___ Gegeven tekst ___
Individueel opleidingsrecht - Informatie voor de professionelen
Op deze pagina
Inleiding
Bij de wet van 3 oktober 2022 houdende diverse arbeidsbepalingen (BS van 10 november 2022) wordt afdeling 1 van hoofdstuk 2, titel 2 van de wet van 5 maart 2017 inzake werkbaar en wendbaar werk, betreffende opleiding, opgeheven.
De wet is van toepassing op alle werknemers en werkgevers die onder het toepassingsgebied vallen van de wet van 5 december 1968 betreffende de collectieve arbeidsovereenkomsten en de paritaire comités.
De wet van 3 oktober 2022 bepaalt dat elke voltijdse werknemer een individueel opleidingsrecht heeft.
Dit recht bedraagt 4 dagen in 2023 en 5 dagen vanaf 2024.
Het opleidingsrecht wordt pro rata toegekend in functie van de tewerkstelling en het arbeidsregime van de werknemer en dit volgens de bepalingen voorzien in artikel 50 van de wet.
De wet heeft betrekking op zowel formele als informele opleidingen (die rechtstreeks verband houden met het werk). De opleiding kan eveneens betrekking hebben op materies inzake het welzijnsbeleid zoals bepaald in de wet van 4 augustus 1996 betreffende het welzijn van de werknemers bij de uitoefening van hun werk.
___ Gegevens ___
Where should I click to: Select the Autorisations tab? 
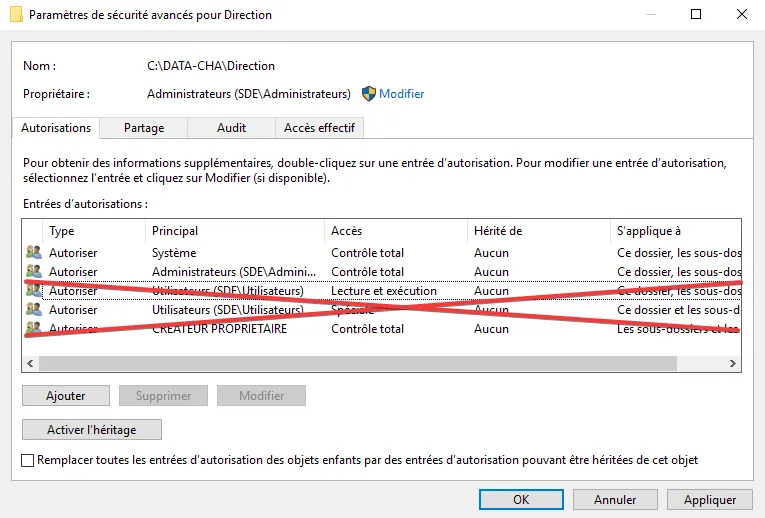tap(56, 128)
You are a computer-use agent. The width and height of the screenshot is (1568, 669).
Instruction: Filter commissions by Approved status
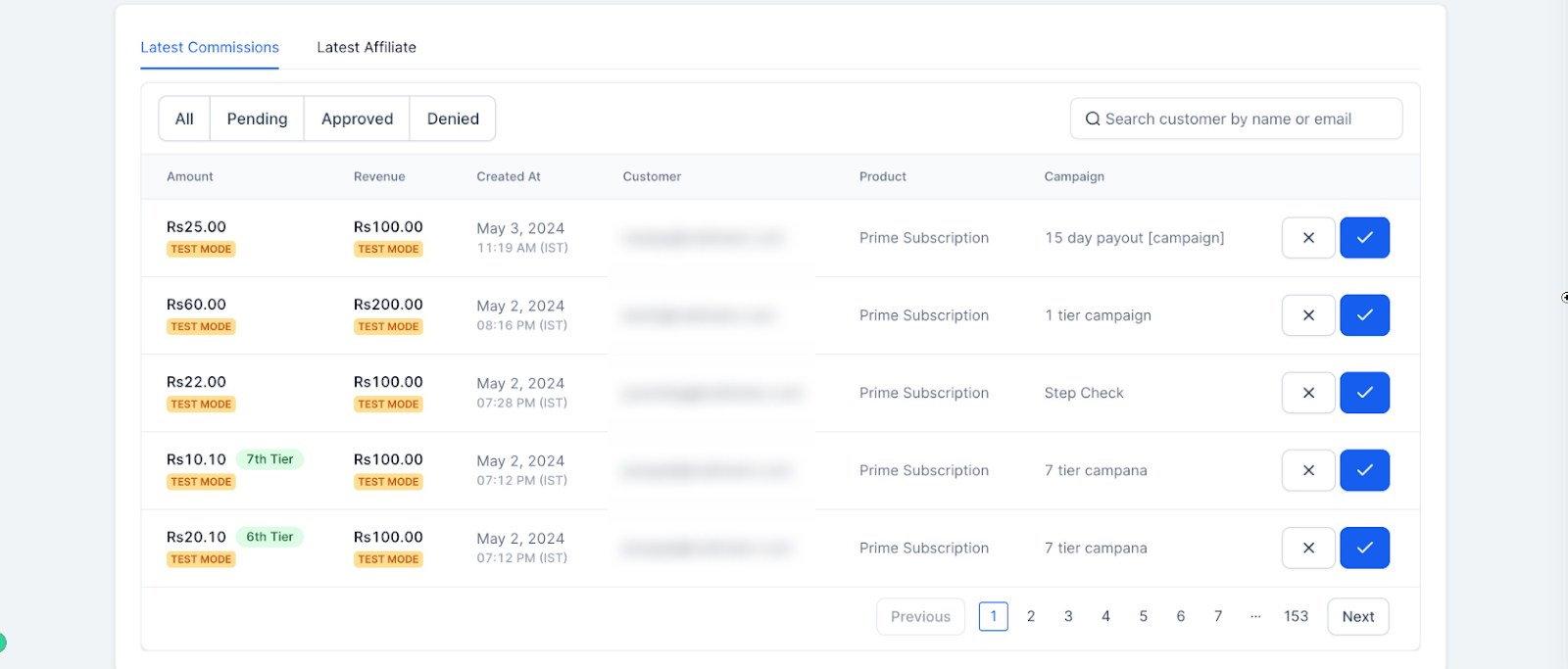[357, 119]

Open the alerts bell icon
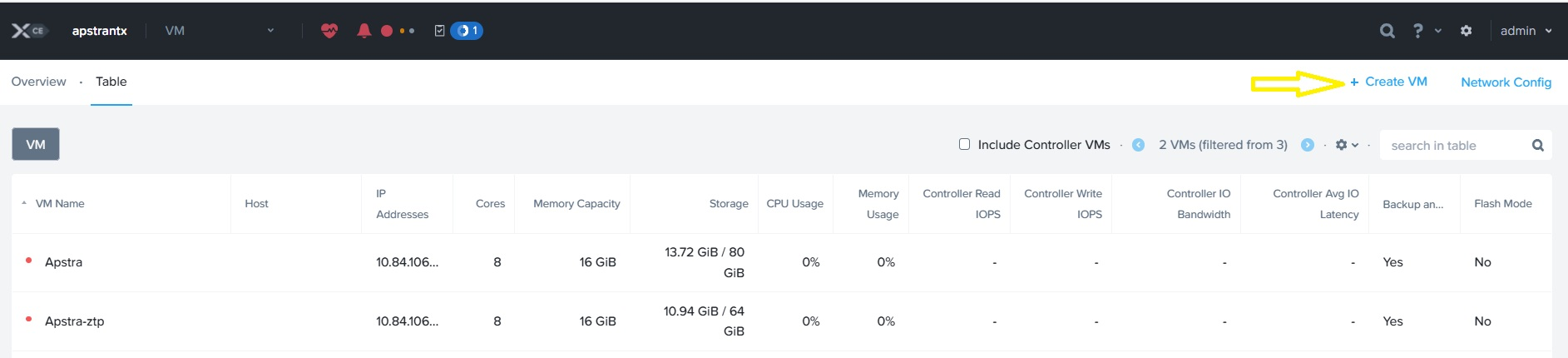[364, 31]
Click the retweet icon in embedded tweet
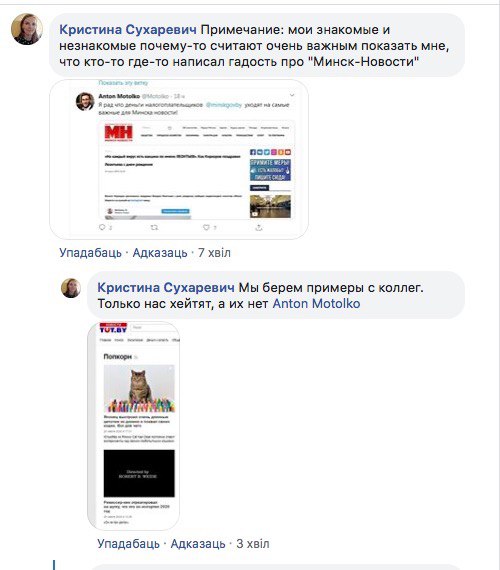The width and height of the screenshot is (500, 570). coord(154,227)
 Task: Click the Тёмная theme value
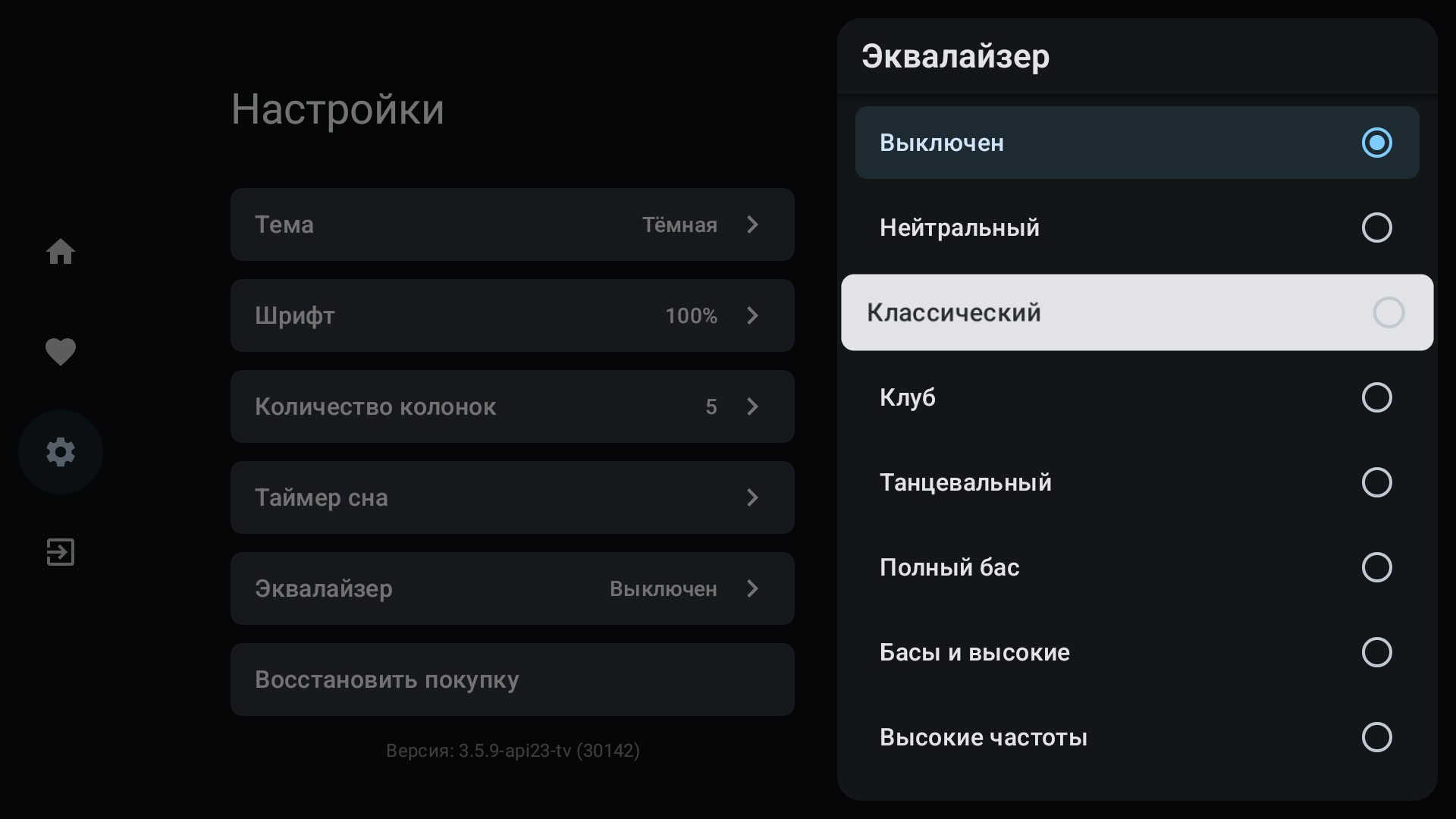(x=679, y=224)
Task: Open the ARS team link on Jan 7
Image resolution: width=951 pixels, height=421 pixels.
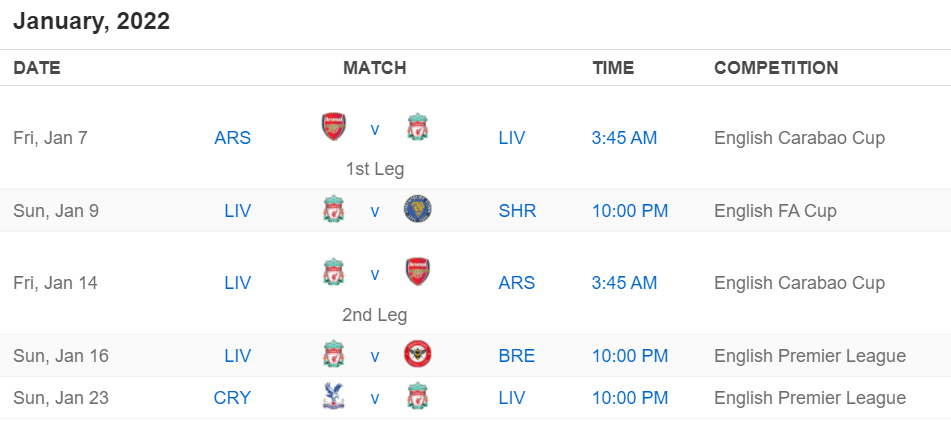Action: coord(232,138)
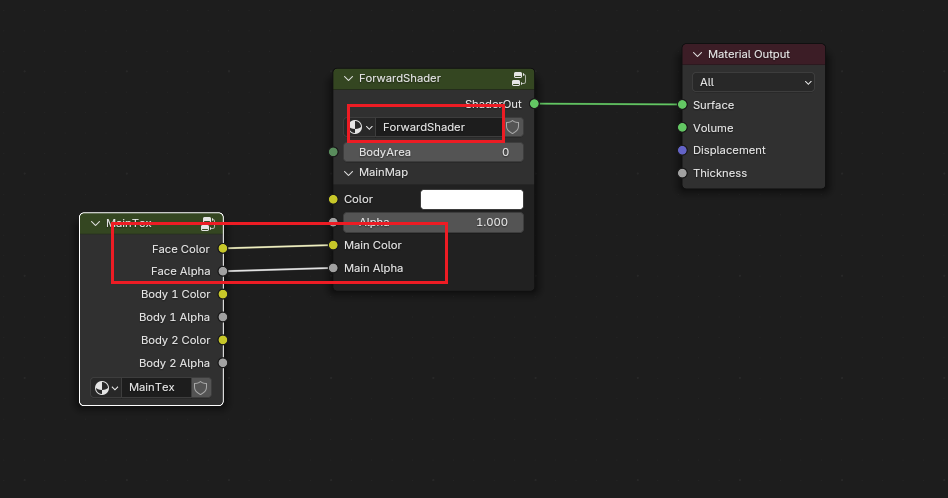Open the white Color swatch picker
Image resolution: width=948 pixels, height=498 pixels.
point(471,199)
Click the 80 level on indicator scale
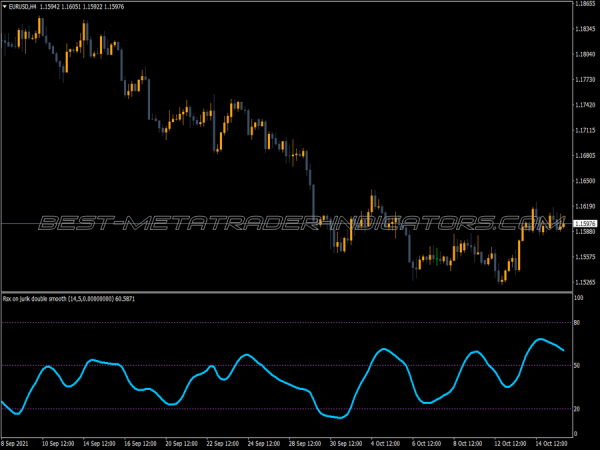Screen dimensions: 600x450 [x=578, y=322]
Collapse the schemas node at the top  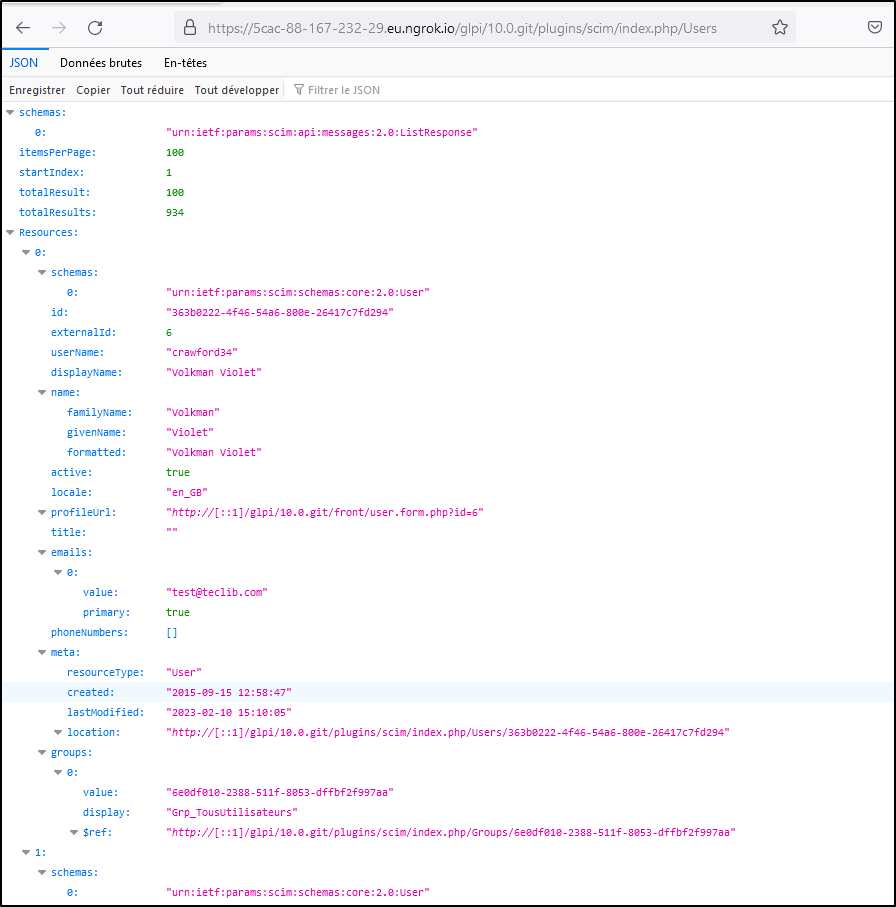click(x=10, y=112)
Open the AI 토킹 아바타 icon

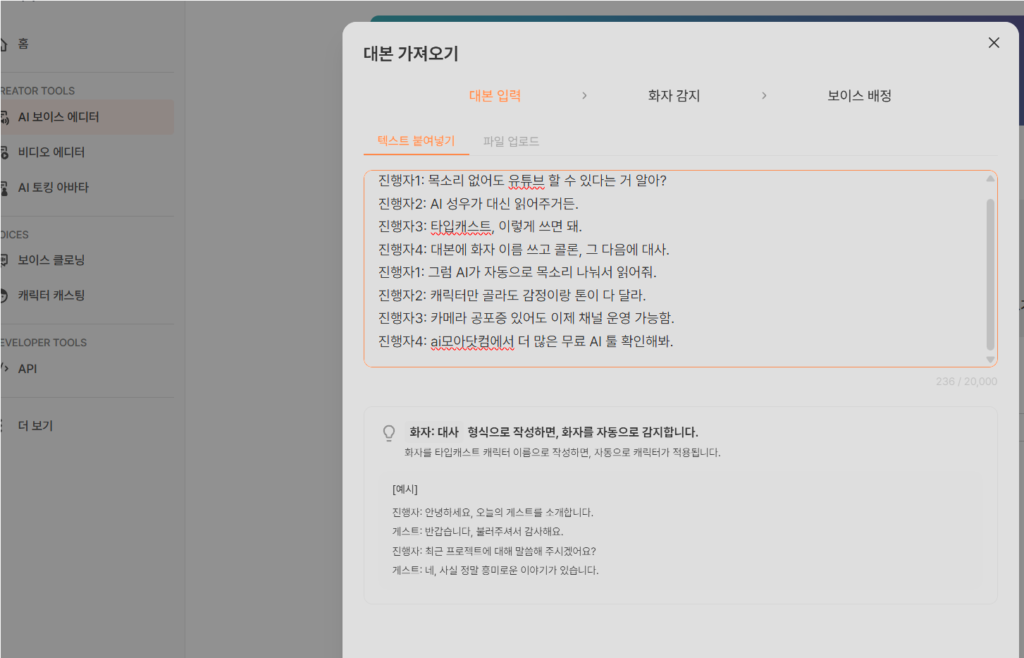tap(3, 187)
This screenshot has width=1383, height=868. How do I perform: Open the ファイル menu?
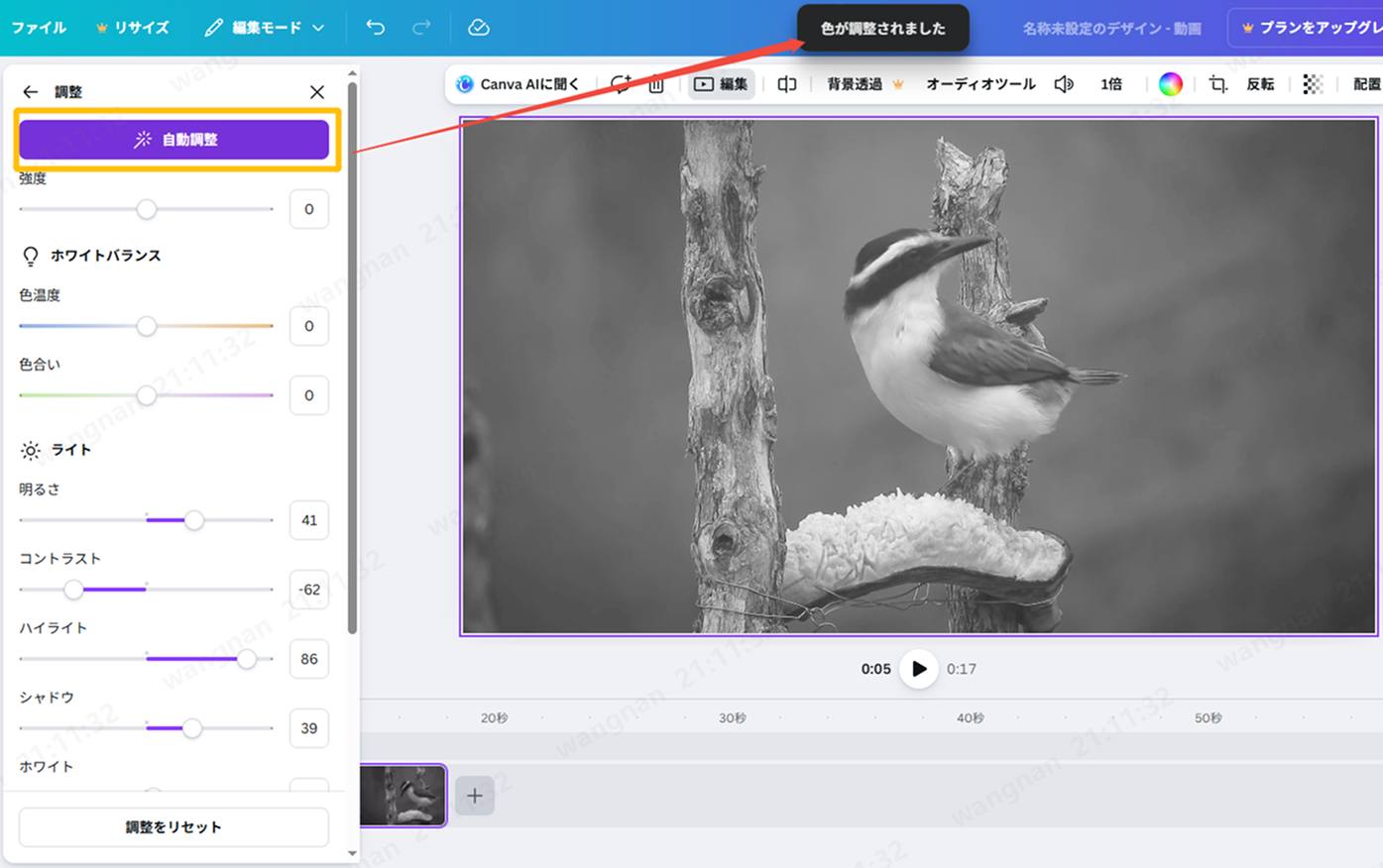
___
◆ **Opdracht**: Hoeveel dagen opleidingsrecht heeft een voltijdse werknemer vanaf 2024 volgens de tekst over het individuele opleidingsrecht?

◆ **Antwoord**: 5 dagen.